If I may quote Mike Rosenberg (aka “Passenger”), “You only need the light when it’s burning low.” That’s just a more brilliantly poetic way of saying "absence makes the heart grow fonder,” which, when spoken while intoxicated sounds remarkably similar to “Absinthe makes the heart grow fonder” – which it does, at least temporarily, until you wake up with a soul-crushing hangover so intense that it sucks up every bit of love and affection your heart has to offer. Word to the wise: Stay away from any liquor that you can easily light on fire – especially if you’re lovesick, or one of those sensitive artist types like Van Gogh. He sawed off his ear with a straight razor after a night of hard absinthe drinking with his buddy Gauguin. One theory is that he was insane with anger over the fact that Gauguin was moving back to Paris and so resorted to self-mutilation. It didn’t work. An equally plausible explanation is that he cut his ear off to take his mind off his splitting headache.

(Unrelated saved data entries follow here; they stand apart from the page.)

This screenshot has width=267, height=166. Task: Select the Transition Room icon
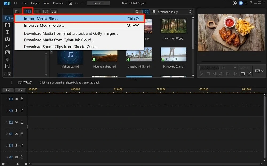[x=7, y=39]
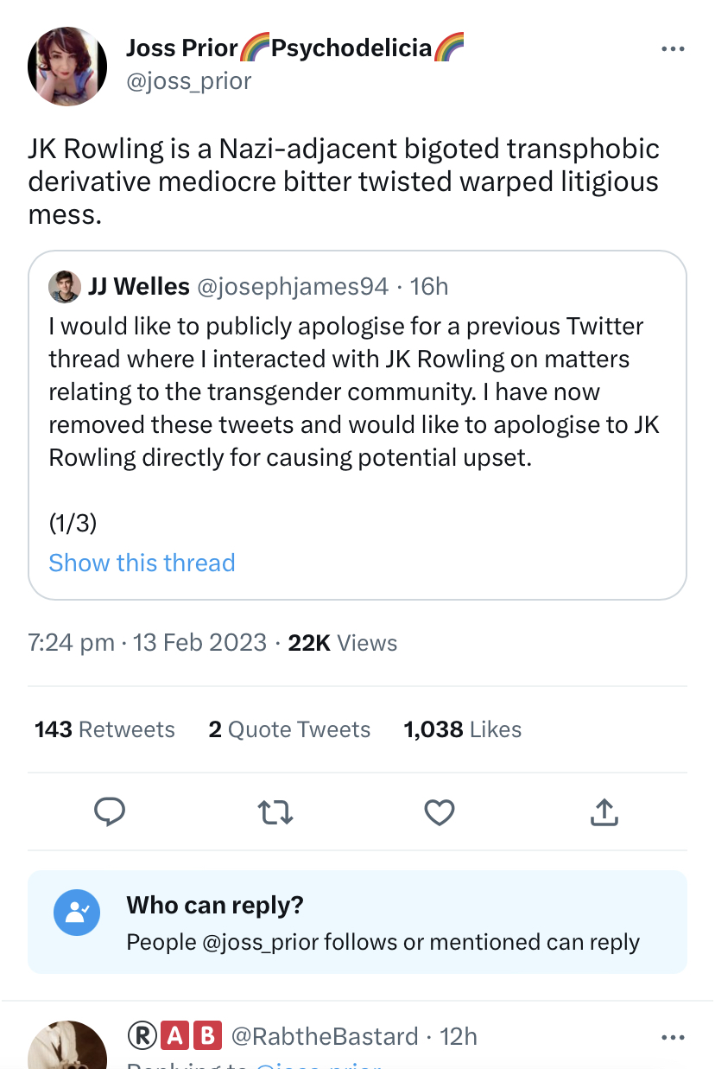Open the @RabtheBastard reply author handle
This screenshot has height=1069, width=715.
pyautogui.click(x=324, y=1035)
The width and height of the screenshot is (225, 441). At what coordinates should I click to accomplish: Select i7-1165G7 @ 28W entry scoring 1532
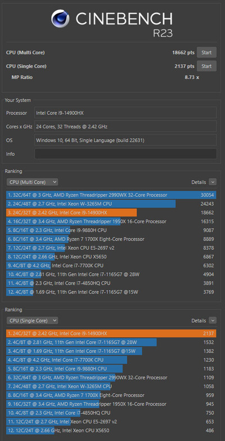[x=111, y=342]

The takeaway, Bummed, is that no matter how bummed you are, don’t cut your ear off to try and get your girlfriend to move back. History has proven self-mutilation to be highly ineffective for winning back lovers. I don’t think a blood-splattered Snapchat is going to change that. You can skip the absinthe as well. No offense to Van Gogh, but … uh … amateur hour. He might as well have been beer bonging Mad Dog 20/20.
It’s obvious to me you have carefully considered the pros and cons of your predicament and made a rational decision only to find out that love isn’t rational at all. No matter how you intelligently pore over the facts, love comes along and slices off your ear (and probably gives you a wicked case of syphilis to boot). Why? Because love is the cosmic wild card. It’s an unexpected wet willie from the finger of the divine, and the more you try to work it out in your head and try to make sense of it, the more it consumes you and drives you insane.
So how long does it take to get over someone? Maybe a lifetime. Do you want that hanging over your head? Give her a call, dumbass. Maybe even fly up there and see her. If nothing else, you will know where you stand. And if you find afterward that you still can’t sleep, well, you know what to do.